Cronache

Strage di via Palestro: assolto Tutino, il presunto basista

La Corte d'assise di Milano lo ha assolto per non aver commesso il fatto. Restano oscuri i contorni della strage di mafia che uccise cinque persone a Milano

Strage di via Palestro: assolto Tutino, il presunto basista

Non fu lui il basista della strage di via Palestro. Almeno secondo i giudici della Corte d'Assise di Milano che hanno assolto "per non aver commesso il fatto" Filippo Marcello Tutino, accusato di aver avuto un ruolo nell'attentato in cui persero la vita cinque persone.

Ha espresso grande soddisfazione il difensore, l'avvocato Flavio Sinatra: "Sono contento, è stata fatta giustizia. Non c'erano elementi per poterlo condannare, non bastano le parole di Spatuzza". Nel corso dell'arringa finale aveva sostenuto che"i morti di via Palestro furono un incidente di percorso", da parte di Cosa Nostra "l'intenzione era di danneggiare i monumenti, non, in quella fase dell'offensiva mafiosa, di attentare alla vita delle persone". Intenzione che era stata resa nota innanzitutto dallo stesso collaboratore Gaspare Spatuzza che, con le sue dichiarazioni, determinò l'arresto di Tutino per strage nel gennaio 2014.

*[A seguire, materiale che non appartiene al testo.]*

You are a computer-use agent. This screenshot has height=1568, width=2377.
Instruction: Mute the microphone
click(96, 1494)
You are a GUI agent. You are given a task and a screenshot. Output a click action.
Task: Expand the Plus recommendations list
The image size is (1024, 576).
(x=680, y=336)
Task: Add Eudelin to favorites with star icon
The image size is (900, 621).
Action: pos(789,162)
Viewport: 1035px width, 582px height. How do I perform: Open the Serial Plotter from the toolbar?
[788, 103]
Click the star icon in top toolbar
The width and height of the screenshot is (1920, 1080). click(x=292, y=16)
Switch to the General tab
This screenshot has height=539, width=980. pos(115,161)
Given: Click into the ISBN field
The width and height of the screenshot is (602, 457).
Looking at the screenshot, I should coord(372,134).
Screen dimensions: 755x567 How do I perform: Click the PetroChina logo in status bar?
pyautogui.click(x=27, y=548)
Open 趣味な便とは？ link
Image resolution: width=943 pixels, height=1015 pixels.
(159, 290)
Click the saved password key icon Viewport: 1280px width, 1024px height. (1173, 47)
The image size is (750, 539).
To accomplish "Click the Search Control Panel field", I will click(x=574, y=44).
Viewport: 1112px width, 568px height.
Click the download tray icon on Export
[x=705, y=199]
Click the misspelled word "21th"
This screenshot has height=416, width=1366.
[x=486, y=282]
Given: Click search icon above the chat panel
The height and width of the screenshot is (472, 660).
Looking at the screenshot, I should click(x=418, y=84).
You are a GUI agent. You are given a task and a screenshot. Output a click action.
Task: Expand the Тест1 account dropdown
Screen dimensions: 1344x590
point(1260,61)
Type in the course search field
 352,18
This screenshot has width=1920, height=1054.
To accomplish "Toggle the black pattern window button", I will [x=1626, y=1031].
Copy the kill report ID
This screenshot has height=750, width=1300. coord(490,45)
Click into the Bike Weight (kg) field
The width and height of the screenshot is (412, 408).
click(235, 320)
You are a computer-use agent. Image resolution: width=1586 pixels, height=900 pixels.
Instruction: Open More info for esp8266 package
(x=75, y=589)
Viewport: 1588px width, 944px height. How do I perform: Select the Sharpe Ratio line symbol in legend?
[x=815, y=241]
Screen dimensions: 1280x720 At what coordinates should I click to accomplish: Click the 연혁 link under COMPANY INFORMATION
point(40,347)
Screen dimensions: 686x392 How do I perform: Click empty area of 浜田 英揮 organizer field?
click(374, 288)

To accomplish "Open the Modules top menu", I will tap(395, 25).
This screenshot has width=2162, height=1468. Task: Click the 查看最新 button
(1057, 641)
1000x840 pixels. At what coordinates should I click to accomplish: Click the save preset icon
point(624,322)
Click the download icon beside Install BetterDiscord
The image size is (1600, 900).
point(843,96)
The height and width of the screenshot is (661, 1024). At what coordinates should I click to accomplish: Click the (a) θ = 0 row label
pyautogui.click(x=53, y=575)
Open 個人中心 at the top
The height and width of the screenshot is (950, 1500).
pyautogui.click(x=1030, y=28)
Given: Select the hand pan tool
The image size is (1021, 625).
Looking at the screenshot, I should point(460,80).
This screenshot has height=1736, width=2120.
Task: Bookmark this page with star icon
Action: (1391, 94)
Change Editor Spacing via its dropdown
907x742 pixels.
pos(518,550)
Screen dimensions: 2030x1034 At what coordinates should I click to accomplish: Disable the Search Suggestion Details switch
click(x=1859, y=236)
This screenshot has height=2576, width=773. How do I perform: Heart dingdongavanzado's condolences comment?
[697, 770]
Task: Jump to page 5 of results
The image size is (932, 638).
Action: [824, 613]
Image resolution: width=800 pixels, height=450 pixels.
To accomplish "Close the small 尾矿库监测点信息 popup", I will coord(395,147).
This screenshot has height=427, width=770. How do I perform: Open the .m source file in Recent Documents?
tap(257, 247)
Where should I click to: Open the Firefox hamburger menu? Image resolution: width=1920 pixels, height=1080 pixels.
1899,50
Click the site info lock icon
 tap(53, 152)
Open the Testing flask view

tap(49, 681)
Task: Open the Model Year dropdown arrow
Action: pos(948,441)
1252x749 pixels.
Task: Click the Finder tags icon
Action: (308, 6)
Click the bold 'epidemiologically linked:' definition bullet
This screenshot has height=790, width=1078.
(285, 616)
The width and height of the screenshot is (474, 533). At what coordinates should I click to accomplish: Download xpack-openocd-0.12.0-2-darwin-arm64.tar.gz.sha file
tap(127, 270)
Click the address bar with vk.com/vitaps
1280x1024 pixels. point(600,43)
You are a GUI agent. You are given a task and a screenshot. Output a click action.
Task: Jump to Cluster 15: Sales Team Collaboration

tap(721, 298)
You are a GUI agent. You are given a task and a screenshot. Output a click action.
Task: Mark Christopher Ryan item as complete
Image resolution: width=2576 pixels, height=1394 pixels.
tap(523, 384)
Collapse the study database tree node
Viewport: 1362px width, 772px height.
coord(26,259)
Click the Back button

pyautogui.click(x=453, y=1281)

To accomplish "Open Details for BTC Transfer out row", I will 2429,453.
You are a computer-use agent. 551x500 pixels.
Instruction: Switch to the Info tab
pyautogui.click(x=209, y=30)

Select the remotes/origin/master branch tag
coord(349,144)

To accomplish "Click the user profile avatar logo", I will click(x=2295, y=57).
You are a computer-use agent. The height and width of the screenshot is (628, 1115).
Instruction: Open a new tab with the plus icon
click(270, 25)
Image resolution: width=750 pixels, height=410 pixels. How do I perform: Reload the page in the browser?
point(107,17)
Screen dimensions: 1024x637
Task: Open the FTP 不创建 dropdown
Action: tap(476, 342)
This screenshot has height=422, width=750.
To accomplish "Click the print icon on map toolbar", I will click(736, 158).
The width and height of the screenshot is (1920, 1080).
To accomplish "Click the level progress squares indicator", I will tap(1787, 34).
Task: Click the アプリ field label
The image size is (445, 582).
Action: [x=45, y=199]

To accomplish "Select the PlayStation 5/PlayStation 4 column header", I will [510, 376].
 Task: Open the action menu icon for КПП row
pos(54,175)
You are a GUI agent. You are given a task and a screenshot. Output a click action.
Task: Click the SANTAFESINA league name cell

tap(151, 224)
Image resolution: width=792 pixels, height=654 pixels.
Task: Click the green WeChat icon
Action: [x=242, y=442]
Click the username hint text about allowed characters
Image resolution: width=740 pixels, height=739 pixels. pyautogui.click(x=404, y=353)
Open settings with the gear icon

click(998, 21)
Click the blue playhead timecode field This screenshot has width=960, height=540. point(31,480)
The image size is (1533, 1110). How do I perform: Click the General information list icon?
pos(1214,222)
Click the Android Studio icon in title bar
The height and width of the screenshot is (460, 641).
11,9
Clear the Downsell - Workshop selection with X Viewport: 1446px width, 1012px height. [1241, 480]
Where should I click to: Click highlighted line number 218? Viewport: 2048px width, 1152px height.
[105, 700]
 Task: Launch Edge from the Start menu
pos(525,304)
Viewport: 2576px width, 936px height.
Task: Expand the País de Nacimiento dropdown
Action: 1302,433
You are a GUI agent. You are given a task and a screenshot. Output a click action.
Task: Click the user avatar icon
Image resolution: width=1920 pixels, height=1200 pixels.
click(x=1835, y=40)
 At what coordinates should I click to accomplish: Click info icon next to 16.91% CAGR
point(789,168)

Per questo, in caso di mancata assoluzione, il legale aveva chiesto la derubricazione dell'imputazione per strage in quella di morte o lesioni come conseguenza di un altro reato. Il ragionamento alla base della tesi difensiva è semplice: per configurare il reato di strage è necessario il dolo specifico, cioè l'intenzione di uccidere che, in questo caso, evidentemente mancava.

Di parere contrario il pubblico ministero Paolo Storari, che lo scorso 19 maggio aveva chiesto la condanna all'ergastolo per Tutino, e che, prima che la Corte si ritirasse in camera di consiglio per decidere, aveva replicato: "Mettendo dell'esplosivo a Milano a luglio cosa pensava che succedesse, Tutino? Poi non poteva sapere se sarebbero morte cinque o dieci persone, ma dire che non mettesse in conto di ammazzare qualcuno è un insulto all'intelligenza".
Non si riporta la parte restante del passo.